Coupling sulfur and oxygen isotope ratios in sediment melts across the Archean-Proterozoic transition

2021 
Abstract The Archean-Proterozoic transition marks a time of fundamental geologic, biologic, and atmospheric changes to the Earth system, including oxygenation of the atmosphere (termed the Great Oxygenation Event; GOE), and the emergence of continents above sea level. The impacts of the GOE on Earth’s surface environment are imprinted on the geologic record, including the disappearance of mass-independent fractionation of sulfur isotopes (S-MIF).

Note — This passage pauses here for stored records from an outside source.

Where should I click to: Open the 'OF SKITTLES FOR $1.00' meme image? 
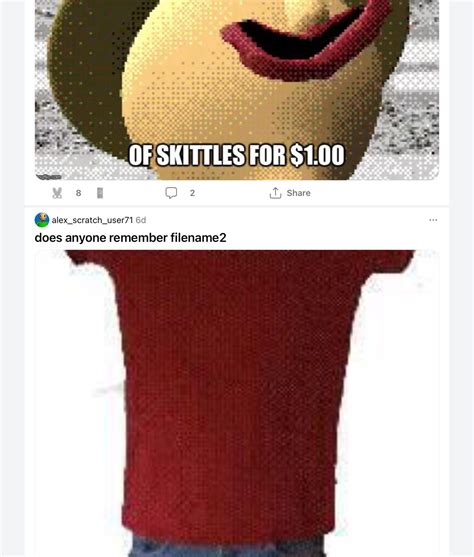pos(237,90)
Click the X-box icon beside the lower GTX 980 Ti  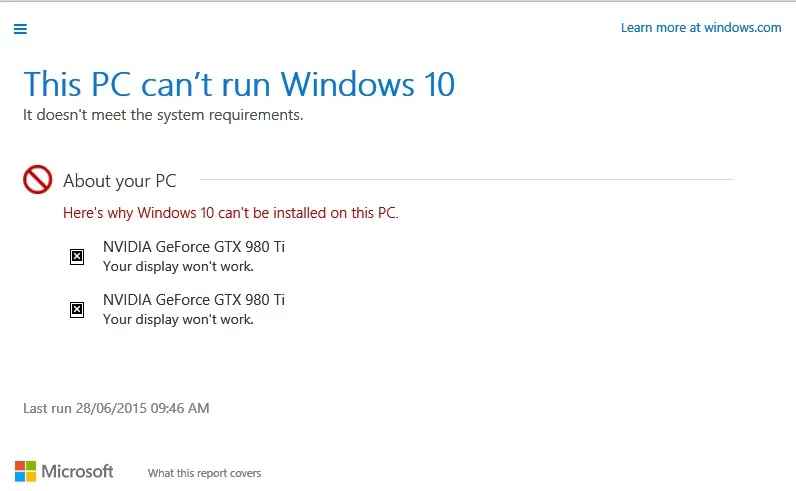(x=77, y=309)

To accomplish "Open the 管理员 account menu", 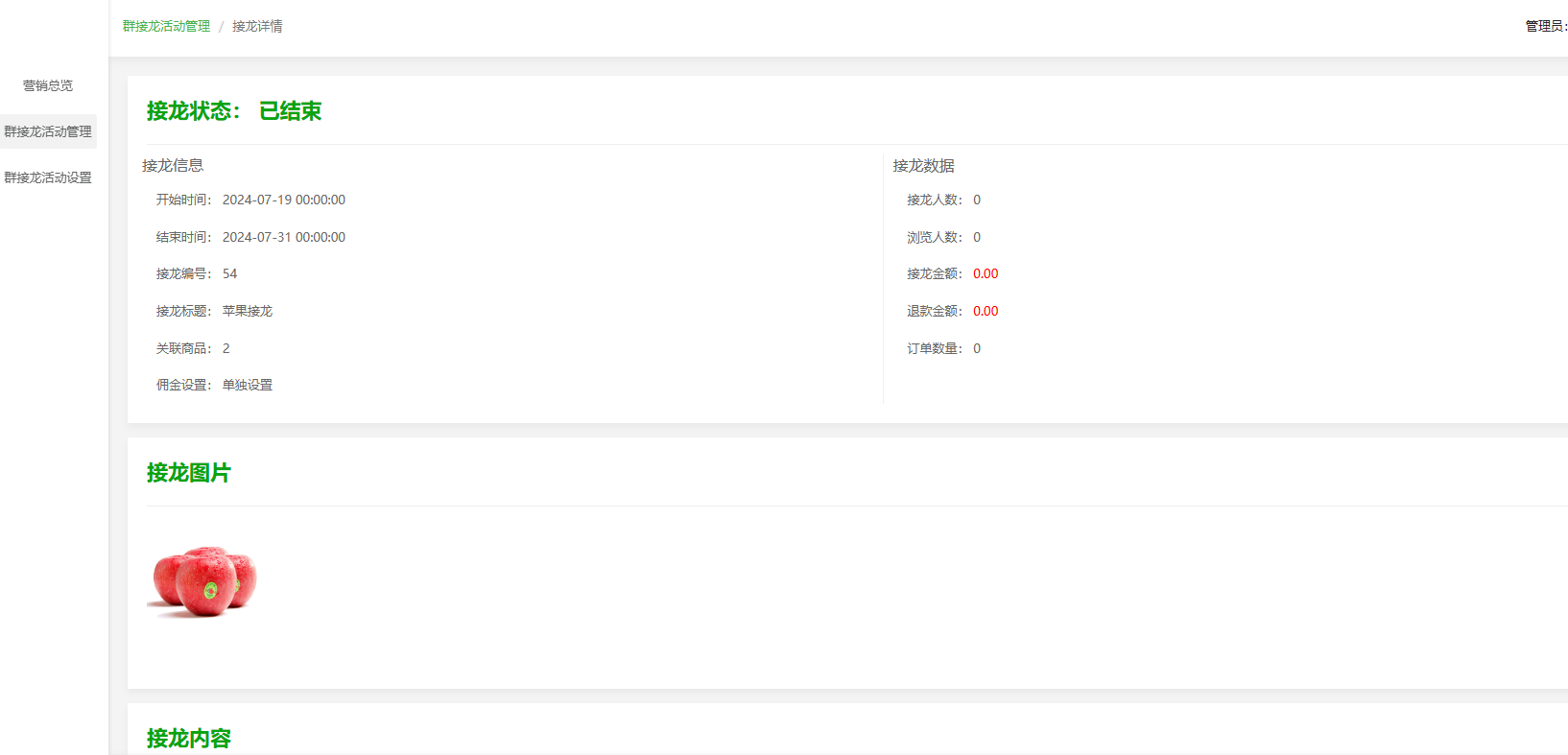I will click(1545, 26).
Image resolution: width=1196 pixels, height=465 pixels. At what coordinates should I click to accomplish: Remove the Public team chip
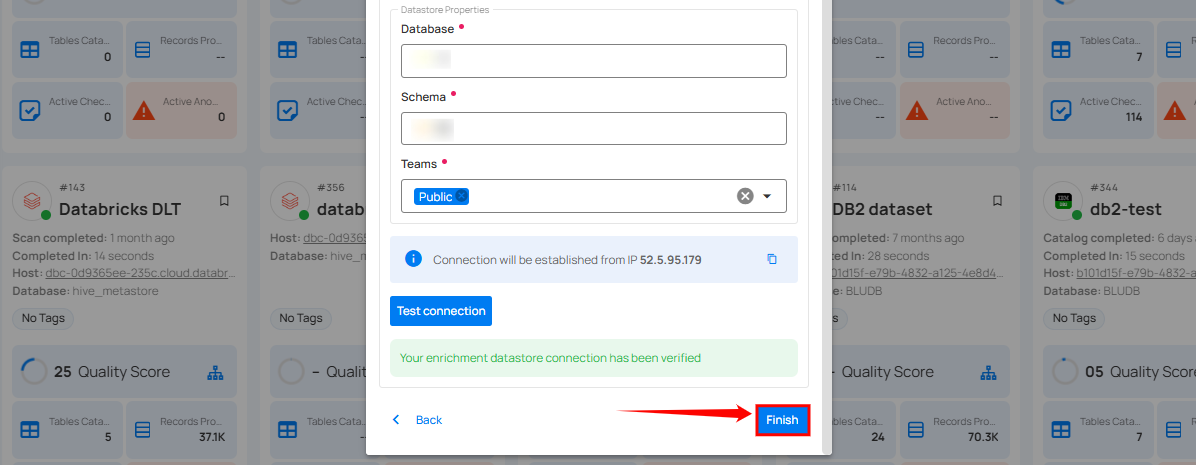[x=462, y=197]
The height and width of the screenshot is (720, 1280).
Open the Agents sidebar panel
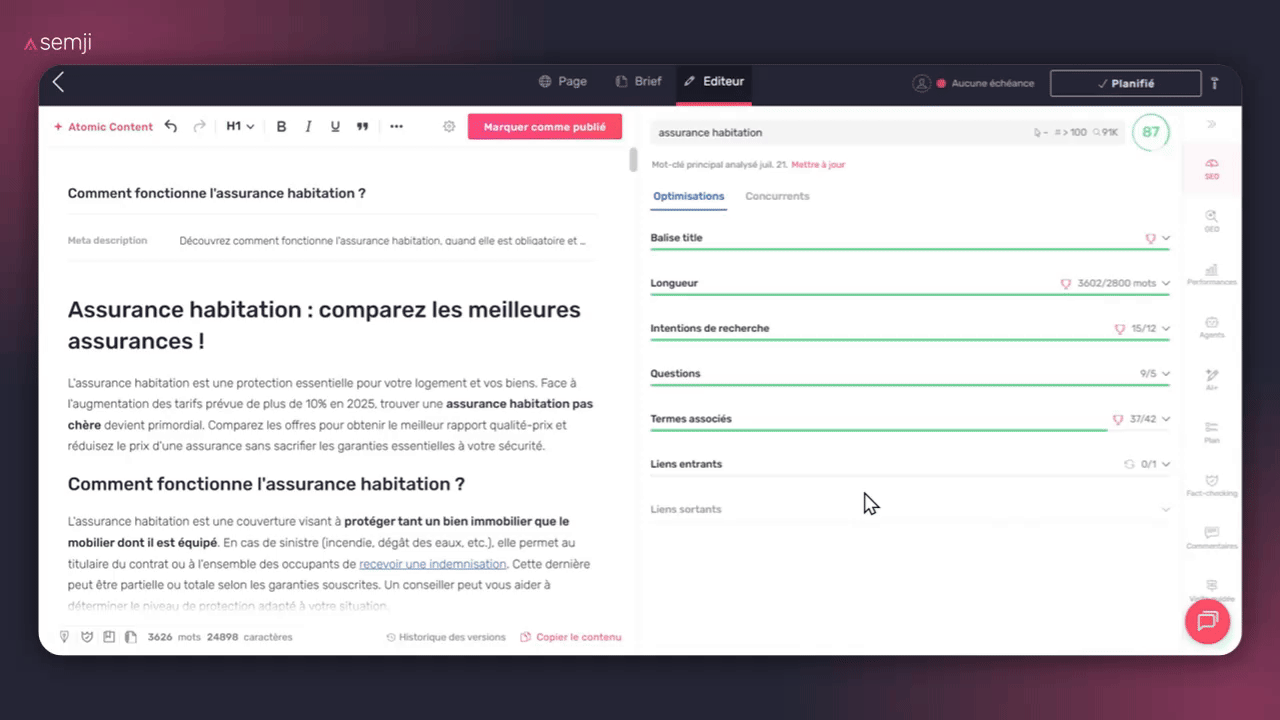[1211, 327]
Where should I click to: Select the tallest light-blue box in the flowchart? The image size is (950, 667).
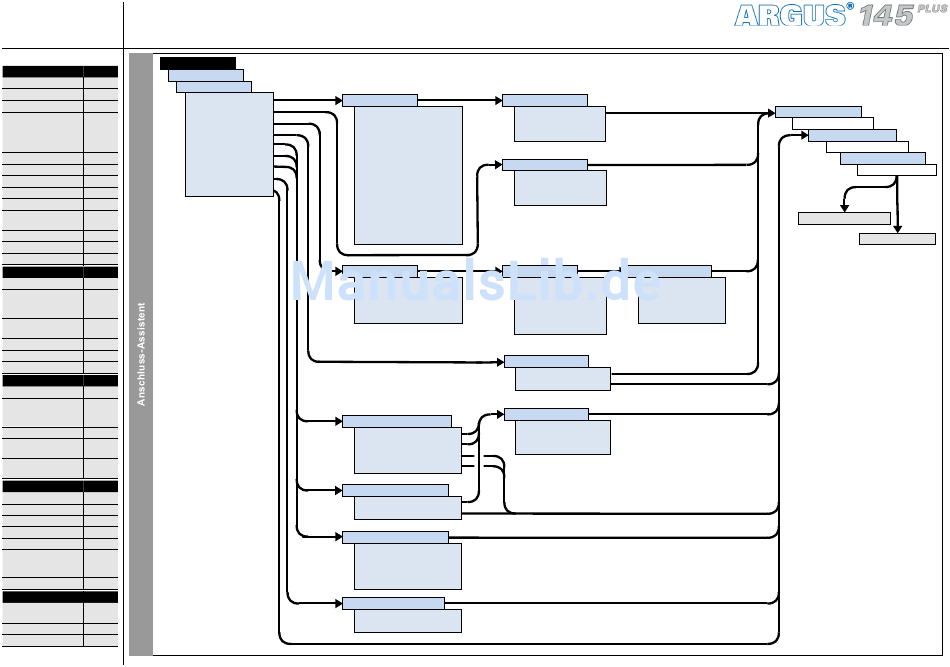408,176

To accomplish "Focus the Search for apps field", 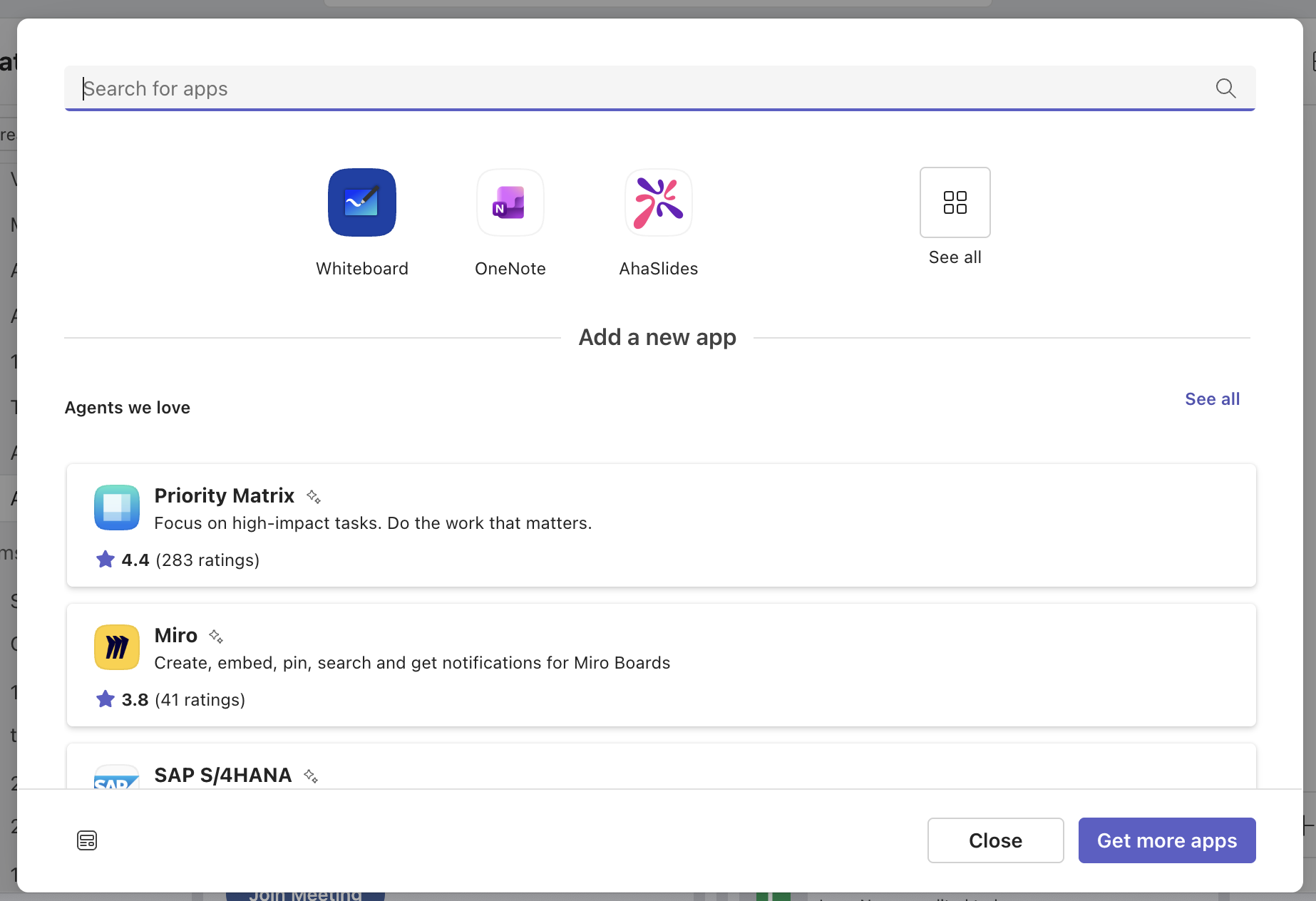I will point(660,88).
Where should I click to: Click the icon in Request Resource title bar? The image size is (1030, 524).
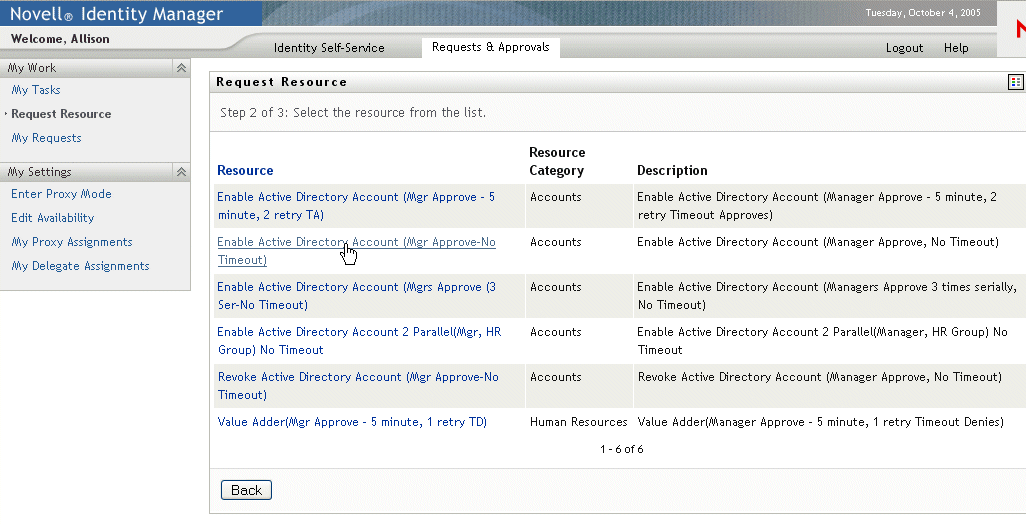(1015, 82)
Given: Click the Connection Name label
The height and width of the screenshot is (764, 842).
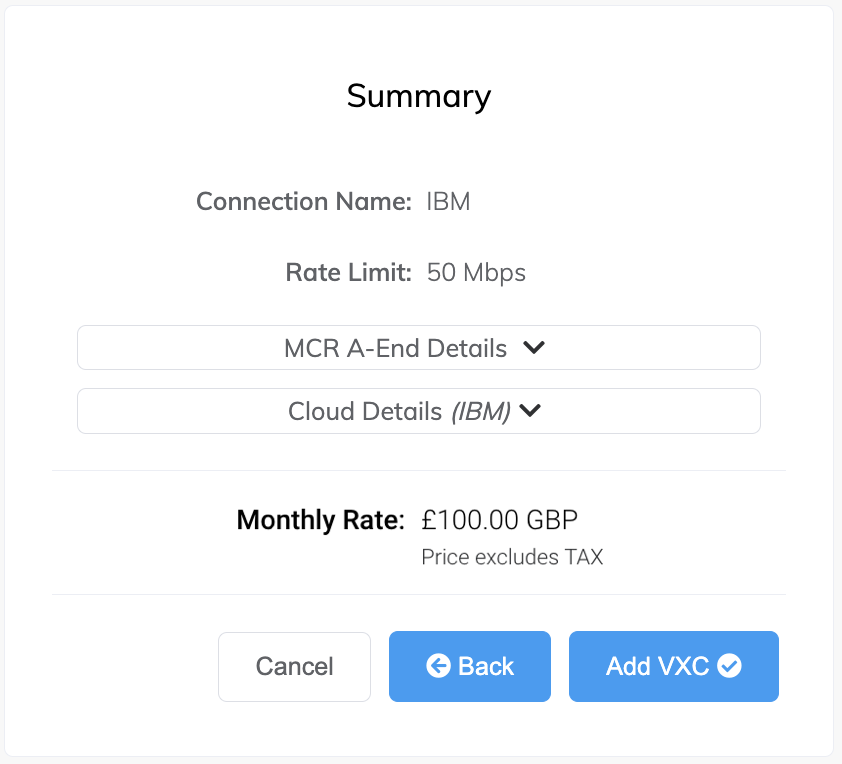Looking at the screenshot, I should 304,201.
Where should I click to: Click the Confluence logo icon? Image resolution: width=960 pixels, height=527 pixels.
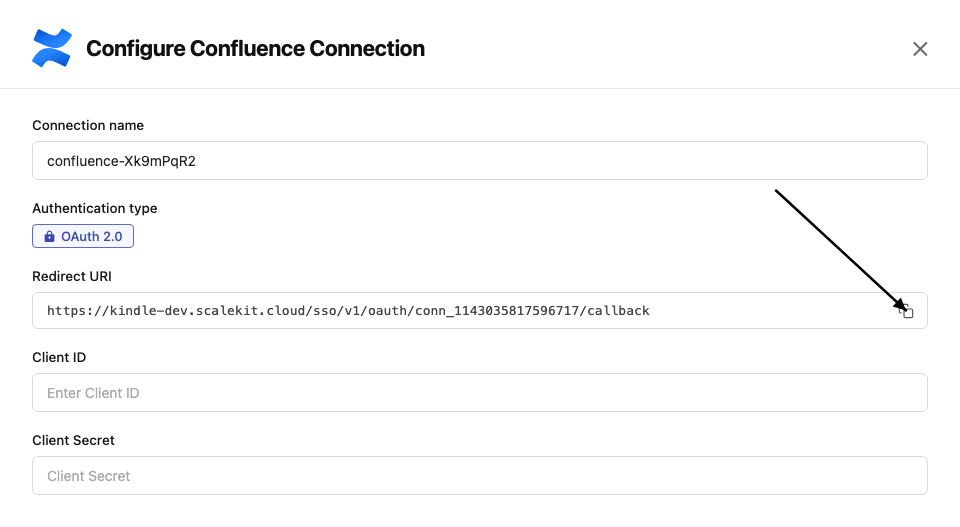[53, 48]
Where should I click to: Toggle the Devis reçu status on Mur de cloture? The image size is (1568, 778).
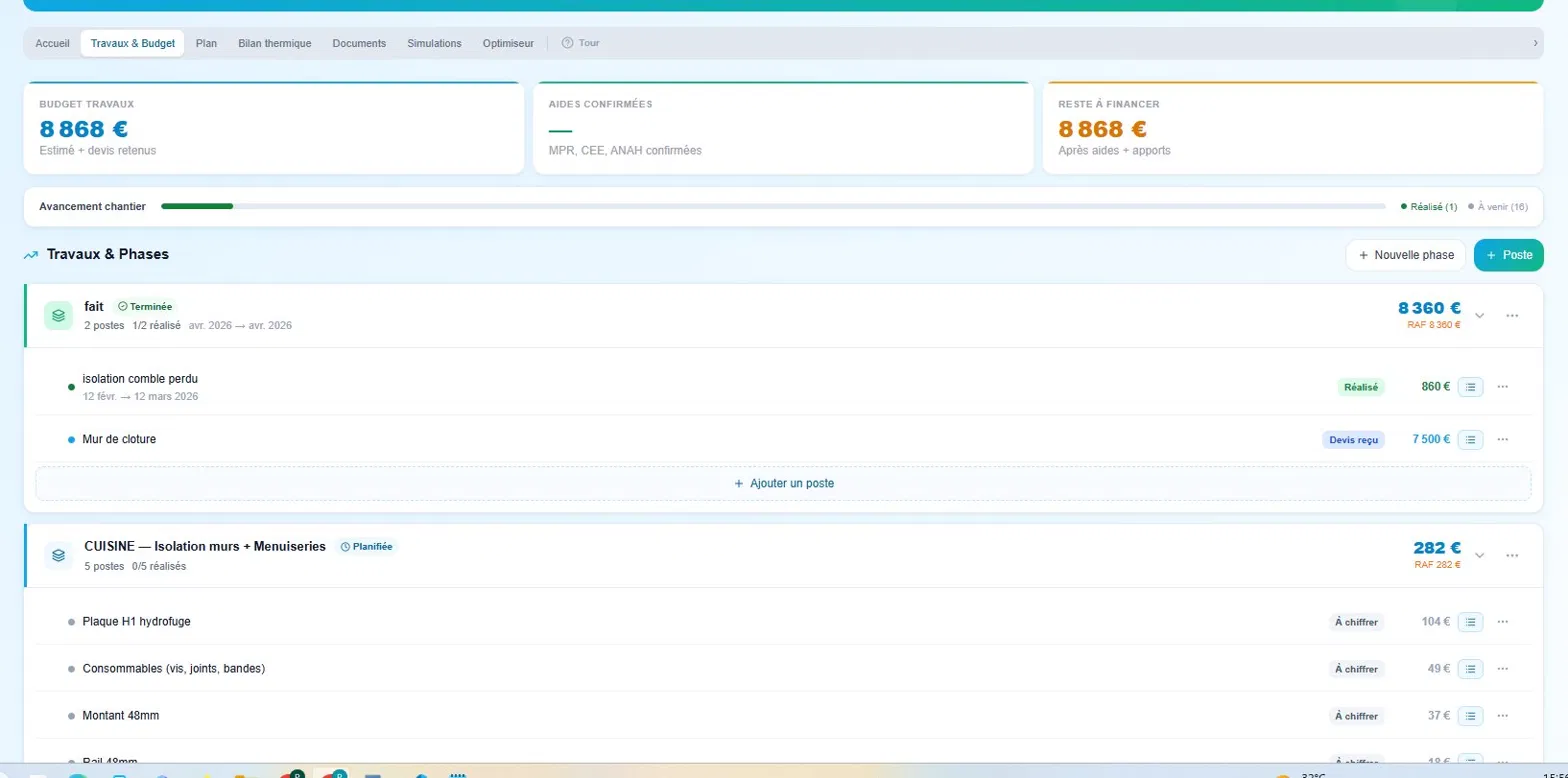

Temporally overlapping geologic and geochemical observations (e.g. a change in oxygen isotope ratio of sediments and an increase in subaerial volcanism) imply the widespread subaerial emergence of continents was coeval with atmospheric oxygenation. Here we present triple sulfur isotope ratios in pyrite and oxygen isotope ratios in garnet and zircon in a global suite of Archean and Proterozoic granitoids derived from the partial melting of sedimentary protoliths. These crustal melts record an increase in average garnet and zircon δ18O from 7.2‰ before 2.3 Ga to 10.0‰ post-2.3 Ga. Pre-2.3 Ga granitoids show small S-MIF signatures with Δ33S ranging from −0.29‰ to 0.13‰, whereas post-2.3 Ga granitoids record S-MDF (i.e. Δ33S = 0‰). The combination of sulfur and oxygen isotope signatures in the same sample with zircon U-Pb geochronology provides new insights on a potential causal link between the emergence of continents and Paleoproterozoic atmospheric oxygenation.